__DATA LISTING__:
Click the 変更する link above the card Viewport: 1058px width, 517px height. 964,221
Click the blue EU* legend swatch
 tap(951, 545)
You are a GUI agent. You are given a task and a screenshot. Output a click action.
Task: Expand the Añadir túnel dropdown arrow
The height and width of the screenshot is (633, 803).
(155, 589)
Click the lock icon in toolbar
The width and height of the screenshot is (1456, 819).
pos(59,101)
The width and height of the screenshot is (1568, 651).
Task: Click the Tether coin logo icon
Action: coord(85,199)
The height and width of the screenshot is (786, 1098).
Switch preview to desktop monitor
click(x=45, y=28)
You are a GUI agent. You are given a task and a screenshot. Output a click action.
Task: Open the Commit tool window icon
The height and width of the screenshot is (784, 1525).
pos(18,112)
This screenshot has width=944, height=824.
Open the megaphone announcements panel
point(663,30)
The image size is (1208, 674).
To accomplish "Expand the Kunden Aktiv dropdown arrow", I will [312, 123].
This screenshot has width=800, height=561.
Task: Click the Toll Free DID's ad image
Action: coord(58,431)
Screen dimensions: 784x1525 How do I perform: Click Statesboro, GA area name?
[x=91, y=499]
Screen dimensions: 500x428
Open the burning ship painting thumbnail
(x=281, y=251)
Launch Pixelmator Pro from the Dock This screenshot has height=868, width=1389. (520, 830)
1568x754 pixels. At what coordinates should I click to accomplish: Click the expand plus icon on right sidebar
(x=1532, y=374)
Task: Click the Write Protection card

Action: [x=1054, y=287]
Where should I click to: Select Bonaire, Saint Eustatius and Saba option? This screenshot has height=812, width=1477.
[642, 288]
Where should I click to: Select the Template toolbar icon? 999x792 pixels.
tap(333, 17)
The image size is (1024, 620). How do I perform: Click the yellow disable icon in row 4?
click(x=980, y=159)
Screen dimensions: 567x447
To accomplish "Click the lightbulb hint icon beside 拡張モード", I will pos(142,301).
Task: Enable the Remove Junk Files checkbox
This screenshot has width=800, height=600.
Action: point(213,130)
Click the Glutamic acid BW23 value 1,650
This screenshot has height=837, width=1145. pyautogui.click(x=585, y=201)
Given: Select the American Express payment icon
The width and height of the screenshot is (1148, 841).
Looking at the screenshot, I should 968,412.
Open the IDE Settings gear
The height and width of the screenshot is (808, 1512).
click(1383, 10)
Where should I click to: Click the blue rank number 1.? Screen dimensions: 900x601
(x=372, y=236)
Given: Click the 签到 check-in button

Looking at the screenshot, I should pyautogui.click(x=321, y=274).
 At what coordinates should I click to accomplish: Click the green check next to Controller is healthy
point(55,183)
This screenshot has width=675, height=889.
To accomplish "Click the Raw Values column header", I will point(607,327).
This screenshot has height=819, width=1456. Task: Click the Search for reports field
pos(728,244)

__EXERCISE GOAL__: Copy all of the data above line for line, keeping every character unchanged.

__RESPONSE__:
Click the 変更する link above the card Viewport: 1058px width, 517px height. 964,221
Click the blue EU* legend swatch
 tap(951, 545)
You are a GUI agent. You are given a task and a screenshot. Output a click action.
Task: Expand the Añadir túnel dropdown arrow
The height and width of the screenshot is (633, 803).
(155, 589)
Click the lock icon in toolbar
The width and height of the screenshot is (1456, 819).
pos(59,101)
The width and height of the screenshot is (1568, 651).
Task: Click the Tether coin logo icon
Action: coord(85,199)
The height and width of the screenshot is (786, 1098).
Switch preview to desktop monitor
click(x=45, y=28)
You are a GUI agent. You are given a task and a screenshot. Output a click action.
Task: Open the Commit tool window icon
The height and width of the screenshot is (784, 1525).
pos(18,112)
This screenshot has width=944, height=824.
Open the megaphone announcements panel
point(663,30)
The image size is (1208, 674).
To accomplish "Expand the Kunden Aktiv dropdown arrow", I will [312, 123].
This screenshot has width=800, height=561.
Task: Click the Toll Free DID's ad image
Action: coord(58,431)
Screen dimensions: 784x1525 How do I perform: Click Statesboro, GA area name?
[x=91, y=499]
Screen dimensions: 500x428
Open the burning ship painting thumbnail
(x=281, y=251)
Launch Pixelmator Pro from the Dock This screenshot has height=868, width=1389. (520, 830)
1568x754 pixels. At what coordinates should I click to accomplish: Click the expand plus icon on right sidebar
(x=1532, y=374)
Task: Click the Write Protection card

Action: [x=1054, y=287]
Where should I click to: Select Bonaire, Saint Eustatius and Saba option? This screenshot has height=812, width=1477.
[642, 288]
Where should I click to: Select the Template toolbar icon? 999x792 pixels.
tap(333, 17)
The image size is (1024, 620). How do I perform: Click the yellow disable icon in row 4?
click(x=980, y=159)
Screen dimensions: 567x447
To accomplish "Click the lightbulb hint icon beside 拡張モード", I will pos(142,301).
Task: Enable the Remove Junk Files checkbox
This screenshot has width=800, height=600.
Action: point(213,130)
Click the Glutamic acid BW23 value 1,650
This screenshot has height=837, width=1145. pyautogui.click(x=585, y=201)
Given: Select the American Express payment icon
The width and height of the screenshot is (1148, 841).
Looking at the screenshot, I should 968,412.
Open the IDE Settings gear
The height and width of the screenshot is (808, 1512).
click(1383, 10)
Where should I click to: Click the blue rank number 1.? Screen dimensions: 900x601
(x=372, y=236)
Given: Click the 签到 check-in button

Looking at the screenshot, I should pyautogui.click(x=321, y=274).
 At what coordinates should I click to accomplish: Click the green check next to Controller is healthy
point(55,183)
This screenshot has width=675, height=889.
To accomplish "Click the Raw Values column header", I will point(607,327).
This screenshot has height=819, width=1456. Task: Click the Search for reports field
pos(728,244)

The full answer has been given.